Created attachment 12609 [details]
Logs from vsc-dc02
(In reply to Arthur Ramsey from comment #9)
2016/10/08 23:08:11.425009, 0] ../source3/lib/util.c:478(reinit_after_fork)
messaging_reinit() failed: NT_STATUS_DISK_FULL
This is pretty suspect. May I ask if the disk is full?
[2016/10/21 12:57:49.910200, 0] ../source3/lib/util.c:478(reinit_after_fork)
messaging_reinit() failed: NT_STATUS_DISK_FULL
ldb: unable to dlopen /usr/local/samba/lib/ldb/dsdb_notification.so : /usr/local/samba/lib/private/libdsdb-module-samba4.so: version `SAMBA_4.5.0' not found (required by /usr/local/samba/lib/ldb/dsdb_notification.so)
ldb: unable to dlopen /usr/local/samba/lib/ldb/vlv.so : /usr/local/samba/lib/private/libsamdb-common-samba4.so: version `SAMBA_4.5.0' not found (required by /usr/local/samba/lib/ldb/vlv.so)
This indicates that this server (vsc-dc02) is not running Samba 4.5.0, but 4.5.1 however we are finding ldb modules that require 4.5.0, or is running some kind of mix.
Please clean our the /usr/local/samba/lib /usr/local/samba/bin and /usr/local/samba/sbin directories and do a clean re-install of Samba 4.5.1 as some of these errors just come from mixing up different binary versions.
Can you please post your smb.conf file?
Do you have any idmap statements in it?
If so, can you remove any other than idmap_ldb:use rfc2307 (if in use).
Also, please run 'net cache flush' before you re-test.
I have had issues with running out of disk and mixed version binaries throughout my testing, but have been aware of it and clearing those conditions. All issues reported have occurred without those conditions present. The mailing list had already suggested removing any idmap config, but hadn't mentioned doing a net cache flush.

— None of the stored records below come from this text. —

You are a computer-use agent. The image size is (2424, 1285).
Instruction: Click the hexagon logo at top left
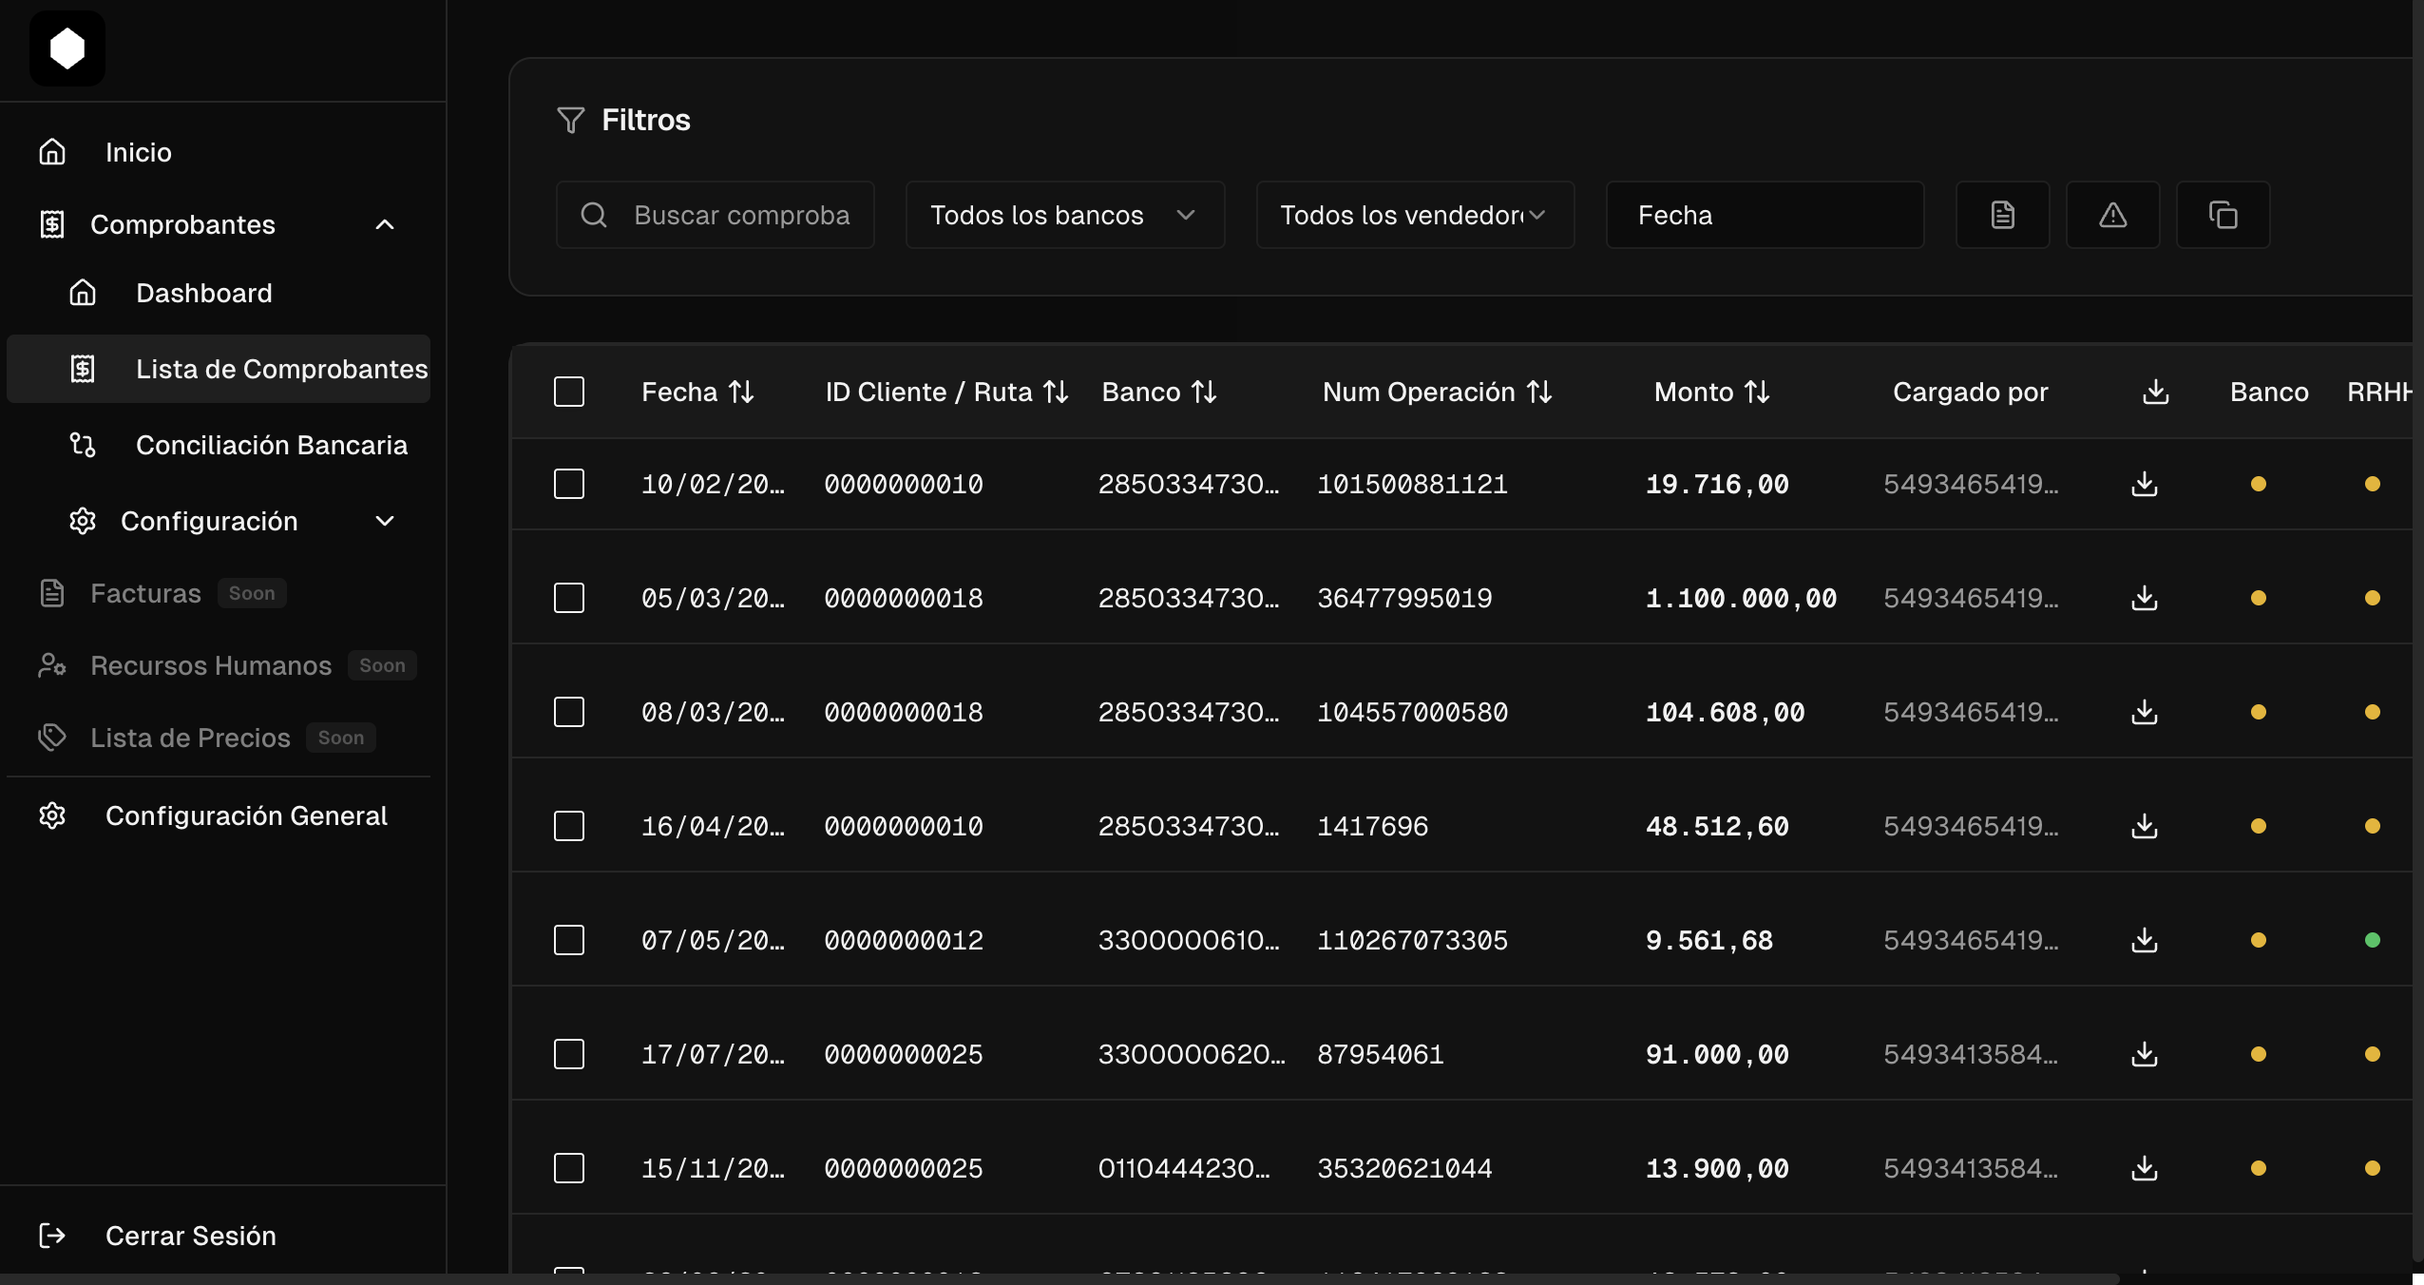click(x=67, y=48)
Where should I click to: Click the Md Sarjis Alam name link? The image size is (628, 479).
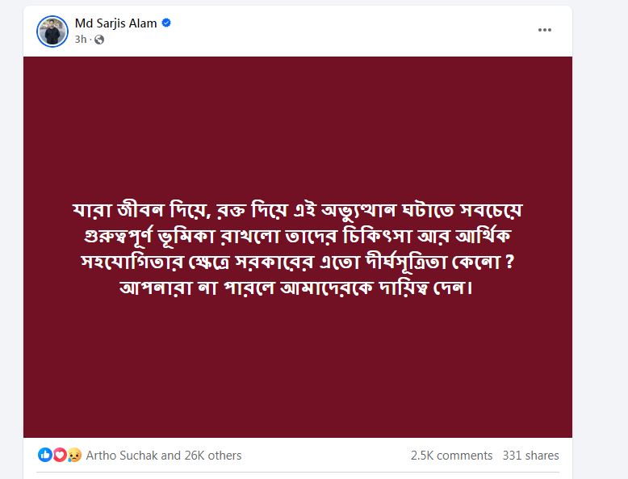(115, 23)
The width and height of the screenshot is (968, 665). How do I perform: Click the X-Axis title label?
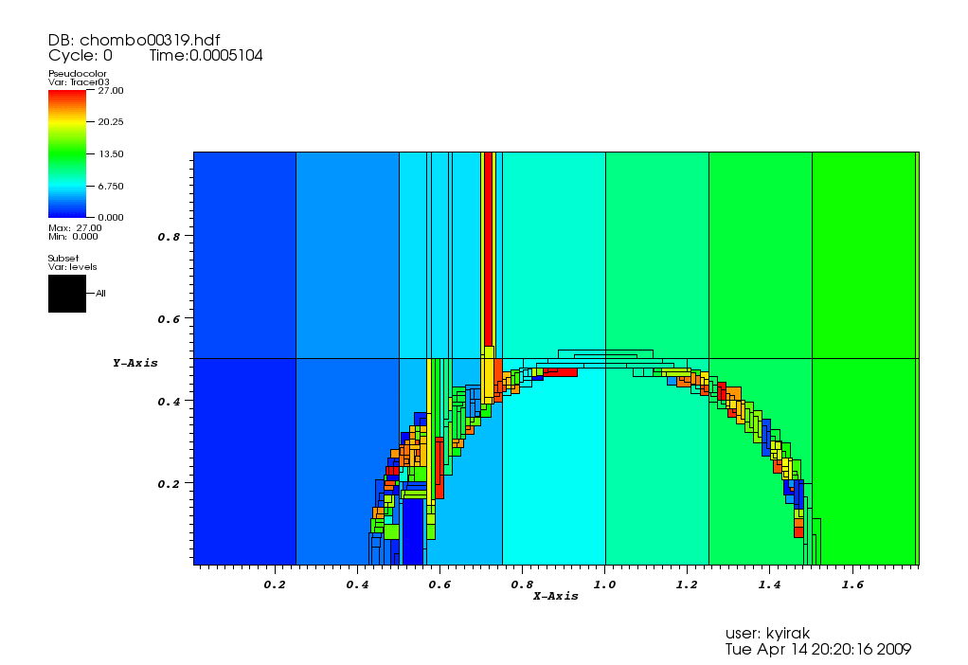[x=555, y=596]
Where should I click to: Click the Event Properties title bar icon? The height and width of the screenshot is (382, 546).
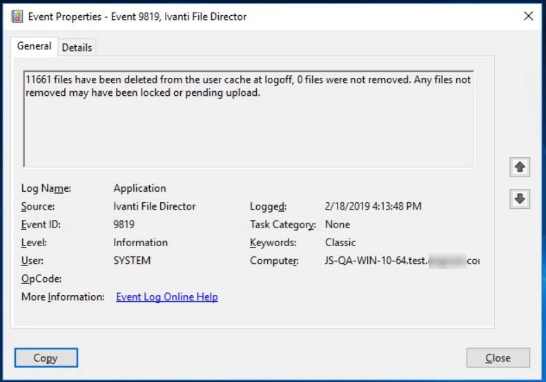17,17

I am aware of net cache flush and do it regularly when troubleshooting though. I'll make sure I do all these things and see if it happens again, but I'm quite sure it will.
Created attachment 12610 [details]
smb.conf used while logs were collected
Does it make sense that it is intermittent if the issue is out-of-range UIDs?
I only had one account out of range: Administrator. That could explain why example the join fails. Many of the failures, including a join, have also occurred with my named account though. My named account is in range.
[root@dc01 sam.ldb.d]# ldbsearch -H DC\=MEDITURE\,DC\=DOM.ldb uidNumber=* | grep uidNumber | perl -pe 's/.*: //g' | sort -n | head
[root@dc01 sam.ldb.d]# ldbsearch -H DC\=MEDITURE\,DC\=DOM.ldb uidNumber=* | grep uidNumber | perl -pe 's/.*: //g' | sort -n | tail -n 1
I have since removed the following section per your recommendation.
idmap config *: backend = tdb
idmap config *: range = 90000001-100000000
idmap config MEDITURE: backend = ad
idmap config MEDITURE: range = 10000-49999
idmap config MEDITURE: schema mode = rfc2307
I had tried removing that before per Rowland's recommendation, but don't think I issued a net cache flush.
(In reply to Arthur Ramsey from comment #16)
Just looking at this and I noticed something, you have given the result of a search for uidNumber attributes, the top one is '500'. Does this belong to Administrator ??
If so, can I suggest you remove it and allow Administrator to be mapped to root again.
I don't want Administrator to be effectively root or even be allowed for terminal login. I just want to use it as a shared account for authenticating to Active Directory, mostly for joins, if at all. I assigned an in-range ID to Administrator, but set the shell to a non-existent one.
Marking as a duplicate of bug 12410 where we got a clear and clean reproduction of the issue and confirmation of the regression.
*** This bug has been marked as a duplicate of bug 12410 ***
I can confirm that removing the idmap config and performing a net cache flush resolves my issue. I don't think that idmap config should be causing an issue given all UIDs are now in-range. I agree I have the same issue as 12410. Thanks Andrew.
(In reply to Arthur Ramsey from comment #18)
Administrator needs to be mapped to root, just like you shouldn't have had the 'idmap config' lines in a DC smb.conf. If you want to fully fix your Samba AD setup, remove the uidNumber attribute from Administrator.